━━ READING TEXT

The chalice is not some afterthought to the central mystery of the Eucharist. For those of us undergoing some real experience of suffering, the Chalice is the connection to the Truth that God has poured Himself out of love for us in the Sacrifice of His own Son, Jesus Christ. The chalice then is our connection to the suffering of Jesus Christ united by Him to His love. The ministry of a priest is required to provide this connection between our suffering and love through the celebration of the Mass, the preaching of the Word, the anointing of the sick, and the absolution of our sins.
The theme of blood, a theme that represents life, runs throughout our readings in today’s Liturgy. The first reading speaks of the blood of the Old Covenant whereby an isolated and disparate group of refugees has passed over from slavery to the freedom of belonging as God’s covenanted and chosen people. The Gospel reading from Mark speaks of the Blood of Christ that will be shed for the salvation of the many — that is for all sinners. The reading from Hebrews speaks of the Blood of Christ that offered once and for all cleanses our consciences and delivers us from slavery to our sins and transgressions. The chalice of salvation spoken of in the proclamation of today’s responsorial psalm is a chalice of the Blood of Christ and it is offered by the priest at Mass. The blood that is offered is the blood that flows from the wounds of the Body of Christ inflicted by the intended violence of sin but offered by the redemptive act of love; two actions that are transformed into one by Jesus in His One Sacrifice, His gift of Himself. The most painful wounds that the members of Christ’s Body, the Church, suffer today are the wounds of cynicism and spiritual indifference, the wounds of despair and presumption, and the wounds of autonomy and isolation.

━━━━

→ **WHAT IS EXPECTED**: Decide whether each statement agrees with the passage on the chalice, answering yes or no and quoting the words that settle it: (a) The first reading speaks of the blood of the Old Covenant. (b) The chalice of salvation is proclaimed in the reading from Hebrews. (c) Cynicism and spiritual indifference are among the most painful wounds the Church suffers today. Rely only on the passage on the chalice.

━━ MATERIAL SUPPLIED

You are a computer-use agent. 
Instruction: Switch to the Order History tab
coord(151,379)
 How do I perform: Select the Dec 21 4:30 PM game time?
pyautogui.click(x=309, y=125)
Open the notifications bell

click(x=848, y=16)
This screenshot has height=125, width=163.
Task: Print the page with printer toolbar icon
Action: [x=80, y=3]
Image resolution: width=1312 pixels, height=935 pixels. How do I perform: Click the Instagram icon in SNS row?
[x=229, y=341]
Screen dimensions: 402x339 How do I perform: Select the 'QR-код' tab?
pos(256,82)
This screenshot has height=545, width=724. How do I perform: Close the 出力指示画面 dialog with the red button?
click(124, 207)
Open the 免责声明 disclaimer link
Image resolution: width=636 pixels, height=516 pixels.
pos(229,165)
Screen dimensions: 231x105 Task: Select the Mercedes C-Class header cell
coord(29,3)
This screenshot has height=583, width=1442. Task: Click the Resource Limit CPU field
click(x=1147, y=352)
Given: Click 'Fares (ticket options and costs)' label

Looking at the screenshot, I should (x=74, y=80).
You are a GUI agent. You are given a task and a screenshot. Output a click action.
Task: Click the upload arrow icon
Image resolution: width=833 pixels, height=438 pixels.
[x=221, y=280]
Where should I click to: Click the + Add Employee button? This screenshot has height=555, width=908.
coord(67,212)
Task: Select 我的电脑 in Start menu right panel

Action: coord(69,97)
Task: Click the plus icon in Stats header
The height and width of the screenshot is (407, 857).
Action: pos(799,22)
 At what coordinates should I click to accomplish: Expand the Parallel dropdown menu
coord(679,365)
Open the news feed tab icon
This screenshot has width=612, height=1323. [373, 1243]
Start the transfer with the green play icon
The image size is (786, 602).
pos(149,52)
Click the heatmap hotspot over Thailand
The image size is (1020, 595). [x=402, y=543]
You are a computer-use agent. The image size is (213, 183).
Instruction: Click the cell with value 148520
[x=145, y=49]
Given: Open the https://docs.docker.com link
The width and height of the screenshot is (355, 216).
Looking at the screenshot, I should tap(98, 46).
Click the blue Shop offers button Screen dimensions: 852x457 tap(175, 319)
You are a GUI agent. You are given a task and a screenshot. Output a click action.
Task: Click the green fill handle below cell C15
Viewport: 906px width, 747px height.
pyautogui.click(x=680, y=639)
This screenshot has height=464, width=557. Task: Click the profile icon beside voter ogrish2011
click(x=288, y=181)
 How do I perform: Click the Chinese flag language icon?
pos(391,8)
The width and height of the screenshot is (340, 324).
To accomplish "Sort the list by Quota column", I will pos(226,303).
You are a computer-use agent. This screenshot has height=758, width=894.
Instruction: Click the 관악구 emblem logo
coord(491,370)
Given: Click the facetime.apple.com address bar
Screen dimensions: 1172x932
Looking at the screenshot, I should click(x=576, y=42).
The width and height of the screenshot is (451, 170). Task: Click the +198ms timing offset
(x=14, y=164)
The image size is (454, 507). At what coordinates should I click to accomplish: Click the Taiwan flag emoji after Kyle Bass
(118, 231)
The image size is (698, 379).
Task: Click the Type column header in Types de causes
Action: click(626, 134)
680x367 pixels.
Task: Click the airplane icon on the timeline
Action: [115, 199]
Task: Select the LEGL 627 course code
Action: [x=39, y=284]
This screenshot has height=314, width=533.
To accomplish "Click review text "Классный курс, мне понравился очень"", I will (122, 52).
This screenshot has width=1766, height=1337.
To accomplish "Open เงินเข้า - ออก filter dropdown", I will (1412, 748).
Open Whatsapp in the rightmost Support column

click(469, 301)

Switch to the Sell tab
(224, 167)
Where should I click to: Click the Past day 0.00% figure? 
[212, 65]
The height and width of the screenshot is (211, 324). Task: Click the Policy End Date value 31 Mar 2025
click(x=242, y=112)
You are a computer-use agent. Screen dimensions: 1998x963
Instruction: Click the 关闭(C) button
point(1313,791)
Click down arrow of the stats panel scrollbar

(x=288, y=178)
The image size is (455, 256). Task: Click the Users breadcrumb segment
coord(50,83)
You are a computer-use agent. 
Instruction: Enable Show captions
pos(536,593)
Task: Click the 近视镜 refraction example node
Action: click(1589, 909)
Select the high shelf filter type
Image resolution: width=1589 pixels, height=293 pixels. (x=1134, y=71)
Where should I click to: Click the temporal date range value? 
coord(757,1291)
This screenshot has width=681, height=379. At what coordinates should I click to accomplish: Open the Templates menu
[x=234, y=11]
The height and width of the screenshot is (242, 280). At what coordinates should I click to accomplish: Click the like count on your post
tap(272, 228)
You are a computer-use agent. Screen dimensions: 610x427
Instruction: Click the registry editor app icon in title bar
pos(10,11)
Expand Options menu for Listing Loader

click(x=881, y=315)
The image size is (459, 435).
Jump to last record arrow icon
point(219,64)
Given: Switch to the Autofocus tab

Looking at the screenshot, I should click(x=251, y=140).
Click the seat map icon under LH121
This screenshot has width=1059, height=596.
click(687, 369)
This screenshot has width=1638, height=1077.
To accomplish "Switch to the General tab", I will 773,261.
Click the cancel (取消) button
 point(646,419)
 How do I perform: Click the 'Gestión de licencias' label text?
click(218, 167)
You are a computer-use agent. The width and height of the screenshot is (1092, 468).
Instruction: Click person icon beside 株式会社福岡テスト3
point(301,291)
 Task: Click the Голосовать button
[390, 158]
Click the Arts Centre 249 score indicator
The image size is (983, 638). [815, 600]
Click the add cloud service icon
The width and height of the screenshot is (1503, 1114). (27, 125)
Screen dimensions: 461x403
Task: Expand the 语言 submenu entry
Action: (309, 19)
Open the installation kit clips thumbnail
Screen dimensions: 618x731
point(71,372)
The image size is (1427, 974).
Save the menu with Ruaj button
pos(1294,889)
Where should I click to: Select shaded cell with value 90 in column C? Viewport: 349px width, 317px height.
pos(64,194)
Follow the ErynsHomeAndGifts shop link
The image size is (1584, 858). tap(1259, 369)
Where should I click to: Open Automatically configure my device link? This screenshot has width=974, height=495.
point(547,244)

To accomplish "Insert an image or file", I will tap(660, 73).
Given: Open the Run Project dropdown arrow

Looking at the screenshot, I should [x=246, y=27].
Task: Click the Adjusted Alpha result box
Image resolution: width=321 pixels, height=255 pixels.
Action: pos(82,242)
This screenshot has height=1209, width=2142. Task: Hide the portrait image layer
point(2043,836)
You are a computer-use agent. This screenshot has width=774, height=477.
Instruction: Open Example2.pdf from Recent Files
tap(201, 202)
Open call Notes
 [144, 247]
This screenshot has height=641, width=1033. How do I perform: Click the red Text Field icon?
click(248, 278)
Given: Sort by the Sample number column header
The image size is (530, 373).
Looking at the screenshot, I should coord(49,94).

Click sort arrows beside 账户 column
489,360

━━━━

→ **RESPONSE TO THE EXERCISE**:
(a) Yes: "The first reading speaks of the blood of the Old Covenant"
(b) No: "The chalice of salvation spoken of in the proclamation of today’s responsorial psalm"
(c) Yes: "The most painful wounds that the members of Christ’s Body, the Church, suffer today are the wounds of cynicism and spiritual indifference"